テルマを演じるのが、『ネブラスカ ふたつの心をつなぐ旅』(13年)でアカデミー賞助演女優賞ノミネートを果たしたジューン・スキッブ、御年93歳。映画の初主演としては史上最高齢である。

もともとスキッブは舞台でキャリアを積み、60歳でウディ・アレン監督『アリス』(90年)で映画初出演。

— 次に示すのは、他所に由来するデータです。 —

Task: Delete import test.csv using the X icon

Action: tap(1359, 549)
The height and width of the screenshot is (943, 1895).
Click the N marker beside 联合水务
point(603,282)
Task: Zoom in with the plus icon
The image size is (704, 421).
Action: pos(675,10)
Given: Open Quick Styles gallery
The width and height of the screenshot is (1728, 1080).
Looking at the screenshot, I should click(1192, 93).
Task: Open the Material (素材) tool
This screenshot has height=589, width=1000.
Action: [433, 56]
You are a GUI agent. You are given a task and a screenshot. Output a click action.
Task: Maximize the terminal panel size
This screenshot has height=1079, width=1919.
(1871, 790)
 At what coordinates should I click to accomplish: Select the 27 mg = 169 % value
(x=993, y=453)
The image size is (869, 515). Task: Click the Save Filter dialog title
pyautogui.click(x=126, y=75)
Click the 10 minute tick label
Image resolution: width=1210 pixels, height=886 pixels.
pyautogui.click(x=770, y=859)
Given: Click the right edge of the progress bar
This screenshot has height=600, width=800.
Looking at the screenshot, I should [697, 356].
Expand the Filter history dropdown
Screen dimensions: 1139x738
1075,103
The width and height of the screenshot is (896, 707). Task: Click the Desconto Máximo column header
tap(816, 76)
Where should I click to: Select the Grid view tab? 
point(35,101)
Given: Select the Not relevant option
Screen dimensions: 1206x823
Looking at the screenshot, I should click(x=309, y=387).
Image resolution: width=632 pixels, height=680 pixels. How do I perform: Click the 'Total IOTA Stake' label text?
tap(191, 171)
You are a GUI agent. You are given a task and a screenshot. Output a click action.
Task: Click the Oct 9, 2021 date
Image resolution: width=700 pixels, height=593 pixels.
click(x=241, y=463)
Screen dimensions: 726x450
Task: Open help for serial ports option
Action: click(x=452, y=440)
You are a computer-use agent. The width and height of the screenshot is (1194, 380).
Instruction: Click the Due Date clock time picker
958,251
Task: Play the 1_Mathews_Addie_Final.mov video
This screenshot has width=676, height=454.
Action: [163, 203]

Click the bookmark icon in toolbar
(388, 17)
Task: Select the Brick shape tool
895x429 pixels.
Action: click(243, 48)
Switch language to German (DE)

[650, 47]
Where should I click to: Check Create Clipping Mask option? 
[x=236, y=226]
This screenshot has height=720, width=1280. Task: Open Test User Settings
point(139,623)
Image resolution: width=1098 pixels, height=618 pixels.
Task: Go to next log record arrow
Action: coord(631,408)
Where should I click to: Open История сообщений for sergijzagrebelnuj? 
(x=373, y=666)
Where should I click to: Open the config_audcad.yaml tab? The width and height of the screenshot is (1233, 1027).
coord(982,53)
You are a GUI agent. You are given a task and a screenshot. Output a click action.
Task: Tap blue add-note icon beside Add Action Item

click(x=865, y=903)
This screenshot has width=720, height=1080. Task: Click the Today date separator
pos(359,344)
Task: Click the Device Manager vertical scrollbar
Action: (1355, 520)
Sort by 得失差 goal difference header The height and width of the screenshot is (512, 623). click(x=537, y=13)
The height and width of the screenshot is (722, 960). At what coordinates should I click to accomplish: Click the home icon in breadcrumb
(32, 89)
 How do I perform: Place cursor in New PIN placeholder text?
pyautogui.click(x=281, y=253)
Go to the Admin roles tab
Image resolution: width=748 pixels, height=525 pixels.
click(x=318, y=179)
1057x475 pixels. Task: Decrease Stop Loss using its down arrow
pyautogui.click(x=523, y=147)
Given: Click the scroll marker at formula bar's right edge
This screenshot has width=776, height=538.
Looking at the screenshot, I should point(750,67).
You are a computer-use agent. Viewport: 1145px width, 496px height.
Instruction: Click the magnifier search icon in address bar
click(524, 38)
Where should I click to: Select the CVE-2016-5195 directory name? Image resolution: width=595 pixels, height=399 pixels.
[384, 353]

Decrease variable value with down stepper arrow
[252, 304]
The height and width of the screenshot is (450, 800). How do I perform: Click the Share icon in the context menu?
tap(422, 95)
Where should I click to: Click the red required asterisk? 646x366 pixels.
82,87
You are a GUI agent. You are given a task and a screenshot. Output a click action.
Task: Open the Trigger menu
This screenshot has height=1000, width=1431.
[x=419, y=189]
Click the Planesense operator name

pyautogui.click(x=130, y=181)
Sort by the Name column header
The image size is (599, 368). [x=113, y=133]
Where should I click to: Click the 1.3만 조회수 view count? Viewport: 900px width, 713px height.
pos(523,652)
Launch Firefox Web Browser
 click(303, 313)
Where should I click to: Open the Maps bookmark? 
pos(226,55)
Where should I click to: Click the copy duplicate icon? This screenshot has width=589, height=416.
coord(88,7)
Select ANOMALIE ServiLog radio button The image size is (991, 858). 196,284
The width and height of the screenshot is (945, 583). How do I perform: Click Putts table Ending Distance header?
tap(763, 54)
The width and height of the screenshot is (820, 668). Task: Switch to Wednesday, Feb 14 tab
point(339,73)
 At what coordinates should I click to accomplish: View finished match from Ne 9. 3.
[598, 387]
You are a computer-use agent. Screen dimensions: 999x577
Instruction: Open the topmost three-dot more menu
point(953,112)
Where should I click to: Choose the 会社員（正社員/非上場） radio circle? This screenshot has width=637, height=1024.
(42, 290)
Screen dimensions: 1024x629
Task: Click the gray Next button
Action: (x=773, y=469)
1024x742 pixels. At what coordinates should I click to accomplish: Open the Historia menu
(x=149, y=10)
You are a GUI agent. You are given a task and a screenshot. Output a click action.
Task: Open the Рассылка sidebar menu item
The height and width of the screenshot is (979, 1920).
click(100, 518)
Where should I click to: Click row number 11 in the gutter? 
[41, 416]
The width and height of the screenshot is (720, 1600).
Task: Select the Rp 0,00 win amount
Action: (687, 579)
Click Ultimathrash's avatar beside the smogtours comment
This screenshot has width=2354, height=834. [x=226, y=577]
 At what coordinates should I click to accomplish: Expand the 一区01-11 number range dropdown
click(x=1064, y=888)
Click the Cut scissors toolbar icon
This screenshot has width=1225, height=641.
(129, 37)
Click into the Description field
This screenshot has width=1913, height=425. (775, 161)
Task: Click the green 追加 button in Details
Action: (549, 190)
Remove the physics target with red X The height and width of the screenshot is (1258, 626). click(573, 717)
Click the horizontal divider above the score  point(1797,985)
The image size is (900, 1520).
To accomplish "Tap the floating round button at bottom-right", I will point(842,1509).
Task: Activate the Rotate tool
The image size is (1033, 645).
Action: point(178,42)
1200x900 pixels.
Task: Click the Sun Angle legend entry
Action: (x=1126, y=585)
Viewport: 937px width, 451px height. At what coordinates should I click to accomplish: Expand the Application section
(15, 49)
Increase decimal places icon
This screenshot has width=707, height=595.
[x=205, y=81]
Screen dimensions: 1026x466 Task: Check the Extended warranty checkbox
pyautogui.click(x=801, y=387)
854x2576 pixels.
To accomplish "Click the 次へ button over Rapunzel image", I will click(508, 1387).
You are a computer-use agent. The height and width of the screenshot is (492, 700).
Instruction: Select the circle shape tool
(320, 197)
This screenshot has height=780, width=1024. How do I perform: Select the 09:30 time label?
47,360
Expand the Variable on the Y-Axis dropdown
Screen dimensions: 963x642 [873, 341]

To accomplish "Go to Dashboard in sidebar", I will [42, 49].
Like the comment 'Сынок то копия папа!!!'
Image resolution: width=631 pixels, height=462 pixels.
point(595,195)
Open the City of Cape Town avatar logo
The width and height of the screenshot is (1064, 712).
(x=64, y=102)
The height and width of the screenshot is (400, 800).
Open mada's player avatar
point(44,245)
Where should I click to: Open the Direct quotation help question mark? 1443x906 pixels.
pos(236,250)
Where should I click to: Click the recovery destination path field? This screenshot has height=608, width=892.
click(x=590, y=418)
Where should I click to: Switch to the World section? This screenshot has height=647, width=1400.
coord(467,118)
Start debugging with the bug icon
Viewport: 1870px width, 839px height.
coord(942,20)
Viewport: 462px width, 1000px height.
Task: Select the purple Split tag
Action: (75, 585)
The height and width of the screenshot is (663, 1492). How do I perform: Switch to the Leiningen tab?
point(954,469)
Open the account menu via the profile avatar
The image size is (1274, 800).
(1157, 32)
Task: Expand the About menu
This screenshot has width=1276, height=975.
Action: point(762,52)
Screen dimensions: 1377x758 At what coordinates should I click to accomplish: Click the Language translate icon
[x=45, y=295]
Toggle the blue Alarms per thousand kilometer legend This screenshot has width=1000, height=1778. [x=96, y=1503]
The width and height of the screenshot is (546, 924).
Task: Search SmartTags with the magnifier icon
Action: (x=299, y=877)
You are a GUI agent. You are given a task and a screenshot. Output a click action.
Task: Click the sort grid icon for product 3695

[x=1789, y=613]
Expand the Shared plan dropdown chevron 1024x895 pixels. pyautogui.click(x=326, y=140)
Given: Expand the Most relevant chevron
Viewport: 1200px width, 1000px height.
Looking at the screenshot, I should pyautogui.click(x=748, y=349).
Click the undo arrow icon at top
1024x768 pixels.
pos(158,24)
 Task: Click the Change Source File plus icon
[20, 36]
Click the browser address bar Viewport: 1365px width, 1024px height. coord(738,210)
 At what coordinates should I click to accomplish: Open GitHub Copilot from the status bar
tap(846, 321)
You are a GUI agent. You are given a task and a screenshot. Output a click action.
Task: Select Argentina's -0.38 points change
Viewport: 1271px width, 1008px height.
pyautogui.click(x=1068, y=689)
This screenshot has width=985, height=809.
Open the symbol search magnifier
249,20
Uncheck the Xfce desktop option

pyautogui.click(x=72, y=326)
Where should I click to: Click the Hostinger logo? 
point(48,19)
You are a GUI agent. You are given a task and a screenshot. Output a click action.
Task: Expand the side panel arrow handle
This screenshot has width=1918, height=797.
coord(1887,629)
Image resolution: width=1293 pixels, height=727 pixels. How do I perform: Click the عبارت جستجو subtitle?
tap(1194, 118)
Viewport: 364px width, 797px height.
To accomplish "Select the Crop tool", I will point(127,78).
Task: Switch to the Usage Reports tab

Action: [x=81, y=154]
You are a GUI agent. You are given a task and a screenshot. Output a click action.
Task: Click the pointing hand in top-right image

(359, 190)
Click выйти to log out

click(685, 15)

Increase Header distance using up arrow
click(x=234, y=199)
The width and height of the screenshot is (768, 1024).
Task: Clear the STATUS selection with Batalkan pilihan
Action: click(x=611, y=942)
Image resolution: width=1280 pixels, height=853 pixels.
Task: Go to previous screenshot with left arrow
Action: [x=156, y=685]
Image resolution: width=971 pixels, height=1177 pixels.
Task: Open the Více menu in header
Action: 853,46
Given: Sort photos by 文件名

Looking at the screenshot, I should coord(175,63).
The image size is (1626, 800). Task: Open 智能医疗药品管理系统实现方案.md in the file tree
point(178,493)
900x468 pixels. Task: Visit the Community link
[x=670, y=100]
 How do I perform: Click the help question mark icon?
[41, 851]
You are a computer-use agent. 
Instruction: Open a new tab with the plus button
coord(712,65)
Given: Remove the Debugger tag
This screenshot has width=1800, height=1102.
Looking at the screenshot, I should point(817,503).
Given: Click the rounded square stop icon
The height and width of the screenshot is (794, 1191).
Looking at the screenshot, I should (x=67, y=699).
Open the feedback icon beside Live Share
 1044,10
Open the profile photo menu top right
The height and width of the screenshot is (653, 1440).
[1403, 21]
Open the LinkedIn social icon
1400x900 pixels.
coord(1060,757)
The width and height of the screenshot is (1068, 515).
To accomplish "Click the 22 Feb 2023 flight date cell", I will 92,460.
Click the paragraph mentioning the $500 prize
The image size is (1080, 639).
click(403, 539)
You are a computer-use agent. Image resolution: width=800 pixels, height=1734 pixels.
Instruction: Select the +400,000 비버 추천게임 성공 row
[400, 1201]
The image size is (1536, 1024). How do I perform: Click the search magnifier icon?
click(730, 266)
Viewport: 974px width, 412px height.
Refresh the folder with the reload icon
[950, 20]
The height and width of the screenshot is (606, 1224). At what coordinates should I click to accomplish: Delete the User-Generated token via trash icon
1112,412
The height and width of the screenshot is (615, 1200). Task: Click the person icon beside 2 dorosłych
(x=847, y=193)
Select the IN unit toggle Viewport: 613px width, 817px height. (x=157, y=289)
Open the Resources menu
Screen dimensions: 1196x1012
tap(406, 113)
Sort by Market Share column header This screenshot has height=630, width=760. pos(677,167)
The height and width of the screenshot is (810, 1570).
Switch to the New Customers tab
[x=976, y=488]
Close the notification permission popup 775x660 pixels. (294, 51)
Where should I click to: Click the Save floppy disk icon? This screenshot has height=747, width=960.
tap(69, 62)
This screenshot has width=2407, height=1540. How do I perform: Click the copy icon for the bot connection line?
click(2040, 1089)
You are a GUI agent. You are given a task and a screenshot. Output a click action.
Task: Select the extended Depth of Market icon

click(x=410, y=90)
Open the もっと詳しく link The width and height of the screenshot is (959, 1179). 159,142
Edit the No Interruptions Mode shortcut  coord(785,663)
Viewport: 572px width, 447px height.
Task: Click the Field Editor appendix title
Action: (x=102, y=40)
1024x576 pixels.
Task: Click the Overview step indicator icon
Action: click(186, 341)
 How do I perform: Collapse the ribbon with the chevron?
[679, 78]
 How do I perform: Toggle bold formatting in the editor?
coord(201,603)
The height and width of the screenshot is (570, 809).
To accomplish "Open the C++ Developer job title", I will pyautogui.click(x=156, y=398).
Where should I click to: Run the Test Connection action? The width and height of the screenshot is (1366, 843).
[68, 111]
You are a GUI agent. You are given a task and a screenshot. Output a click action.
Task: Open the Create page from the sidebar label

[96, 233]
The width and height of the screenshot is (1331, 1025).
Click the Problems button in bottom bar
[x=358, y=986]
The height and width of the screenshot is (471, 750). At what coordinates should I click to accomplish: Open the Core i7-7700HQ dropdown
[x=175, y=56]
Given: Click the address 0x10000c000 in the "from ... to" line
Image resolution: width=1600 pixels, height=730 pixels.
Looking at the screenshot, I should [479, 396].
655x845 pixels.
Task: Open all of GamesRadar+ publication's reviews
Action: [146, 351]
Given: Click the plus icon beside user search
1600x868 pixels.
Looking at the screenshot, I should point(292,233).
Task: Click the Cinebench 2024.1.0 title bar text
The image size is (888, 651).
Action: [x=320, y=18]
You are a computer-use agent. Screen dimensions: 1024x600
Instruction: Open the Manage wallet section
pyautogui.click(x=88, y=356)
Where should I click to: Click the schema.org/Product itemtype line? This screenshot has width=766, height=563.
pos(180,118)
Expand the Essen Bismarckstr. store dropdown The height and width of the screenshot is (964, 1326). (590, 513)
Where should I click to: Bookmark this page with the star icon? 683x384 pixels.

『ネブラスカ ふたつの心をつなぐ旅』の助演女優賞にノミネートは84歳のときだった。

近年も声優として参加した『インサイド・ヘッド2』(24年)など、出演作があとを引かず、今後公開予定のスカーレット・ヨハンソンの初監督作『Eleanor the Great』でタイトル・ロールのエレノアを演じ、今年のアカデミー賞ではスカーレット・ヨハンソンとともにプレゼンターを務めるなど、キャリアの絶頂期ともいえる大活躍を続けている。

ポスターにある「私の人生は、私が輝かせる!」というコピーが、いくつになっても人生を楽しむテルマと、ジューン・スキッブの姿がだぶって見えてくる。

彼女のベストフレンド・孫のダニエル役は、『グラディエーターⅡ 英雄を呼ぶ声』『クレイヴン・ザ・ハンター』、そしてアカデミー賞作品賞ノミネートの『ニッケル・ボーイズ』(いずれも24年)に出演した若手有望株のフレッド・ヘッキンジャー。

さらにはテルマの娘ゲイルに『ボーはおそれている』(23年)などのパーカー・ポージー、彼女の夫アランには、MCU(マーベル・シネマティック・ユニバース)の『エージェント・オブ・シールド』(13〜20年)のコールソン捜査官で知られるクラーク・グレッグが扮している。

加えて『時計じかけのオレンジ』(71年)などのレジェンド俳優、マルコム・マクダウェルが登場したり、『黒いジャガー』(71年)をはじめブラックスプロイテーションの名優リチャード・ラウンドトゥリーがテルマと行動をともにするベン役で出演している(残念ながらラウンドトゥリーの遺作となってしまった)。

2024年のサンダンス映画祭で上映されるや話題沸騰し、米映画批評サイトのロッテントマトでは98%(批評家)の高評価を記録。

予告編には、お金を取り戻そうと電動スクーターを走らせるテルマの姿が。なんとジューンが自らこなしたというアクション・シーンも盛りだくさんで、お互いに年を重ねた旧友ベンや、愛する孫のダニエルを中心とした心の交流も見受けられる。高齢化社会の今こそ、この“スロー”アクション・コメディに注目したい。

『テルマがゆく! 93歳のやさしいリベンジ』は2025年6月6日より全国公開。